農業に詳しくない人に少し注釈すると、有機農業では化学合成された農薬や肥料に頼らず、環境への負荷をできるだけ減らして農作物を生産する。健康や環境への志向の高い消費者から支持され、有機農家の数も2006年から5年間で1.3倍の約1万2000件(農水省調べ)に増えたが、農薬を使わなければ害虫や病気のリスクがあって栽培は容易ではない。たとえばリンゴは長く無農薬栽培が不可能とされたが、実現した青森の農家夫婦の苦闘は昨年6月、阿部サダヲ、菅野美穂主演で「奇跡のリンゴ」として映画化された。つまり、品目によってはそれだけ大変な苦労を強いられるのだ。
変わりゆく農業の風景を撮り続ける
「Share the Love」で公文さんは、日本一の美味しい米として表彰された有機農家らを取材。中には長年のノウハウを惜しげもなく若い農家に教える人もいて「こんなに苦労して手に入れた技術をなんで教えられるのか?」と人間性の大きさに圧倒された。彼らのオーラに負けまいと、35ミリレンズひとつで撮る制約を自らに課し、時に地面に這いつくばって泥まみれになりながら、その生き様を表現する一枚を追求。不自然な演出もしない。「果物や野菜を持ってニッコリしてもらうのでは本質が伝わらないから」。まさに真剣勝負を繰り広げている。

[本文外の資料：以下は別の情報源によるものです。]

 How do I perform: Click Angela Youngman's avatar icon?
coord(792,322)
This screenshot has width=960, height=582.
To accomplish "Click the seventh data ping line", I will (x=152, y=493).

TPPや農協改革、企業参入など変革の機運が高まる農業界。「大規模化が進めば風景は変わってしまう。これまでの農村風景も撮っておきたいし、有機や次世代の農業にも光を当てたい」。端境期を見届けられるのは全国の農地を渡り歩いてきた「自分だからできること」。公文さんは数年以内に集大成として「農業」をテーマにした写真展を開くつもりだ。